The Federal Commission on School Safety, created shortly after the tragic school shooting in Parkland, Fla., traveled all around the country this year holding public listening sessions to figure out how to reduce school violence. Several people in the meetings called for strengthening security by mandating clear backpacks, hiring more security officers, and arming public school teachers with guns. Others addressed the deeper issue: student mental health.

Likely because of this information, the Department of Justice recently started giving school districts more than $70 million in federal funding to improve school safety. Much of this funding went toward hiring more counselors and training teachers how to identify student mental health problems. But while these federal grants are well-intended, there may be a better solution.
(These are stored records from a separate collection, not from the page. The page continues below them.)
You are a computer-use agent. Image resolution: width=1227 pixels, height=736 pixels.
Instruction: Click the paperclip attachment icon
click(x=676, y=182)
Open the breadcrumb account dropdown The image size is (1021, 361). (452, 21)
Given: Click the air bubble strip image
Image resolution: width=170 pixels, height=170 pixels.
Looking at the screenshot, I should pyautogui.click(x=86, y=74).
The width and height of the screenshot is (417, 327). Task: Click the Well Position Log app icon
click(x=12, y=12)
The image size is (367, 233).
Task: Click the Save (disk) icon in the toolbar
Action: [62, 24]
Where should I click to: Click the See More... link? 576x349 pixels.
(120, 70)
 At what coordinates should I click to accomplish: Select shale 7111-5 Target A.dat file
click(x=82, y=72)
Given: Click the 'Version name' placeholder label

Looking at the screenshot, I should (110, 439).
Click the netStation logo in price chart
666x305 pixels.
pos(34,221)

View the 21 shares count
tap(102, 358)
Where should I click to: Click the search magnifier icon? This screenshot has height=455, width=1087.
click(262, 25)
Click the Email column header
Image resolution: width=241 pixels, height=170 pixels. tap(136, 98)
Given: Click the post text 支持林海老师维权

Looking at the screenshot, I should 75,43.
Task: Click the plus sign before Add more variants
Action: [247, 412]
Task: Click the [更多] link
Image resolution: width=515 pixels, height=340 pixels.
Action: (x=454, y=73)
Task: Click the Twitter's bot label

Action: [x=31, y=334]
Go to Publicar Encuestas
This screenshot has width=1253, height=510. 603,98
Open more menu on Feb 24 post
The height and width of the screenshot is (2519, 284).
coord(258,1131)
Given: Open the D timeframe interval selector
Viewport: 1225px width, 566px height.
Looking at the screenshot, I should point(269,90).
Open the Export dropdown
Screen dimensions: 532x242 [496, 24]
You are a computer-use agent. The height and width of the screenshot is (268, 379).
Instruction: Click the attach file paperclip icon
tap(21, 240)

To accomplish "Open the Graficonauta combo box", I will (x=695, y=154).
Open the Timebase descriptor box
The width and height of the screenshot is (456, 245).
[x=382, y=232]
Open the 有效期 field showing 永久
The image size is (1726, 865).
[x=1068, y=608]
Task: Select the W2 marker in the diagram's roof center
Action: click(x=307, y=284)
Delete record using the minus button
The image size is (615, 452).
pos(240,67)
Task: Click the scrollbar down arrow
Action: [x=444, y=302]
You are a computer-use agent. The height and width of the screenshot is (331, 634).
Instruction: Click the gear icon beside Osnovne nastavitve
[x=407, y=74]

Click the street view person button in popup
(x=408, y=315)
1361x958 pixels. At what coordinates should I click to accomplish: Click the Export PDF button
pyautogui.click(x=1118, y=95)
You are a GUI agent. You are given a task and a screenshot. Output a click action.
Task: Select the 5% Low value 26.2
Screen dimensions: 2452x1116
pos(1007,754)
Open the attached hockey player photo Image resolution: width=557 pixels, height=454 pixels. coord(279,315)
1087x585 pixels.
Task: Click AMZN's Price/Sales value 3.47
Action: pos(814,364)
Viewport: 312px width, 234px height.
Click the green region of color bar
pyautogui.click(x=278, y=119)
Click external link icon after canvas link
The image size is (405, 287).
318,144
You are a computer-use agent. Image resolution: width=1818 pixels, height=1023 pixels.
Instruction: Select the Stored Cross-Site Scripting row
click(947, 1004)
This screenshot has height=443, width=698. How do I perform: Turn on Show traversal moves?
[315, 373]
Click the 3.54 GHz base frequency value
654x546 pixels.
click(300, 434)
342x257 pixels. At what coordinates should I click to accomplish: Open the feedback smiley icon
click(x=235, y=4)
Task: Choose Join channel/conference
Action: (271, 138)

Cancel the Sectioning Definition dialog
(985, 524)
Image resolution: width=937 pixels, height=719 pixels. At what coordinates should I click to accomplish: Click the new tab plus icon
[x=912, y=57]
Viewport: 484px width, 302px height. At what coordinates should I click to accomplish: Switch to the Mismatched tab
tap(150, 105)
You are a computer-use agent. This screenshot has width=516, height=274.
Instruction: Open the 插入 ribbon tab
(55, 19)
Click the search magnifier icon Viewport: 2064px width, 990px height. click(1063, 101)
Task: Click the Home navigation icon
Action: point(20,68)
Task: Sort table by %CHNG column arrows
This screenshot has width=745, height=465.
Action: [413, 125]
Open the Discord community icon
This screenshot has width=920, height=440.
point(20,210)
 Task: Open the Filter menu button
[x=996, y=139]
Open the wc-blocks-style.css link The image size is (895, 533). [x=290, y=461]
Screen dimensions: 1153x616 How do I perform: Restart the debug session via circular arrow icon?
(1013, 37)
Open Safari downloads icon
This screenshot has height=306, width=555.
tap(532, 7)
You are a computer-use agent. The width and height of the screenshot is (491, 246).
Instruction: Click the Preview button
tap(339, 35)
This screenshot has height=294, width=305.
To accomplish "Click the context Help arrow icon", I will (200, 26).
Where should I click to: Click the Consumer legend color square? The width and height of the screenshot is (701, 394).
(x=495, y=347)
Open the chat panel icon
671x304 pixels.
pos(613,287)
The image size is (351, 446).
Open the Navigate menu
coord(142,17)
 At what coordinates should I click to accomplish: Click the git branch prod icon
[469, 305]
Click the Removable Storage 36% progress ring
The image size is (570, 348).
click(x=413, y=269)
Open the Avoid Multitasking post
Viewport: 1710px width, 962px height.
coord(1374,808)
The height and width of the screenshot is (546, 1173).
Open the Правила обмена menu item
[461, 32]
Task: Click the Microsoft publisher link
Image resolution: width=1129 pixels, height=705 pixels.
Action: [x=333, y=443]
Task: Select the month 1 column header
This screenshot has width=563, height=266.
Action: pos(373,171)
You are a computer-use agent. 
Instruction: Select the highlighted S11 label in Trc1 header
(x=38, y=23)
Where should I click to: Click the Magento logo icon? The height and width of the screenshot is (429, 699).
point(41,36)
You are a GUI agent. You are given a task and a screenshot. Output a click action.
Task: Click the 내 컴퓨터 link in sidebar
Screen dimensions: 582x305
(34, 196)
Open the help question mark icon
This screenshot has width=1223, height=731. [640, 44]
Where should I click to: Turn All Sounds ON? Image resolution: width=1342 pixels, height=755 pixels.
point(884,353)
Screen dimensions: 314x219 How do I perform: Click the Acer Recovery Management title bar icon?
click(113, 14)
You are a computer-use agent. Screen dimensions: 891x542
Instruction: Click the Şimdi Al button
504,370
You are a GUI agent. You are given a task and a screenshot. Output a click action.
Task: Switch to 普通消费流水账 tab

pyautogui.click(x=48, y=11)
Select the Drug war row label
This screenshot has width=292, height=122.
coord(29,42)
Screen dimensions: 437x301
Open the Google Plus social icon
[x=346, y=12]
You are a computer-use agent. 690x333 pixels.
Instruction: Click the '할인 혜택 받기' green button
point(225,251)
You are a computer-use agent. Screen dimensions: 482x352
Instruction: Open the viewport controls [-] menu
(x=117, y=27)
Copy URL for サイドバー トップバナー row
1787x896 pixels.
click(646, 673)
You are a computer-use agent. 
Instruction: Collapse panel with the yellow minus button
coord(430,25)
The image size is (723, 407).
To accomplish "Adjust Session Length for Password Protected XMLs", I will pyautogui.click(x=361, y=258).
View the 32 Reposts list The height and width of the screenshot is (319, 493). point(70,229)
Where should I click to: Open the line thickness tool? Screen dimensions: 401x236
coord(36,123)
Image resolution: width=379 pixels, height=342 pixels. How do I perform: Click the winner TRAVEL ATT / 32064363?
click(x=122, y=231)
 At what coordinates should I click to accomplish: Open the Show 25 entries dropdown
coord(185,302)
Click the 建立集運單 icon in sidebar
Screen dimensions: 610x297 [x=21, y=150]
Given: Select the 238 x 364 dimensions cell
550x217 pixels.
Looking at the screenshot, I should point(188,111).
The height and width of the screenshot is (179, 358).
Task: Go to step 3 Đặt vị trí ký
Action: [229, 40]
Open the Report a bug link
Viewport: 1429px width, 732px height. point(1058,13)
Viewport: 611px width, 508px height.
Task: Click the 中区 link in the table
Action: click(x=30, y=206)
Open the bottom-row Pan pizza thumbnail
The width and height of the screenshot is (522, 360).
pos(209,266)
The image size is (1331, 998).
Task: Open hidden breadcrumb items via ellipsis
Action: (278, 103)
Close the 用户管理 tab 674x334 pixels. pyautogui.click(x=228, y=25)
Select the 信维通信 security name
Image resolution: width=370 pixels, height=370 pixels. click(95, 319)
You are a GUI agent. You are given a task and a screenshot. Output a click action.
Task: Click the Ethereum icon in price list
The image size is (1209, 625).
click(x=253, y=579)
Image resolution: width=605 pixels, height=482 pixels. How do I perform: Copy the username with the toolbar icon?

Our just-released study uses state-level data from 49 states and nationally representative student-level data from 4,353 students to examine the effects of school choice on teen suicides and adult mental health.

After controlling for factors such as demographics and economic output, our state-level results generally find that the enactments of private and public school choice laws reduce teen suicides.

After controlling for several student and family background characteristics, including a post-baseline measure of mental health, our student-level results suggest that private schooling improves mental health in the long-run.

Specifically, we find that private schooling reduces the likelihood that individuals report a mental health disorder at around 30 years of age by 2.2 percentage points. We also find that that private schooling reduces the number of times these individuals report being seen for mental illnesses. Both of these student-level effects are moderate in size, as they each translate to around a 14 percent of a standard deviation improvement in mental health.

But why?

Families value the overall health and safety of their children more than anyone else. Private schools must cater to the needs of their customers if they want to remain open. Of course, informed families will not voluntarily send their children to schools that harm them mentally or physically. However, monopoly power allows residentially assigned public schools to remain open whether or not they are safe. Put differently, residential assignment means that public schools have little incentive to provide the safest educational experience possible.

But that’s not all. Residential assignment and government regulations also make it as difficult as possible for leaders to create strong school cultures and missions.

Physical danger, bullying, disorder, drugs, and restrictions on student liberty could all lead to various long-term mental health issues. The preponderance of the scientific evidence on the subject indicates that private school choice decreases the chances of each of these problems occurring at schools.

Of course, much more research is needed on this topic. Our study is the first evaluation linking school choice policies to mental health issues. But our results, and basic economic theory, suggest that school choice could address the roots of the student mental health problem.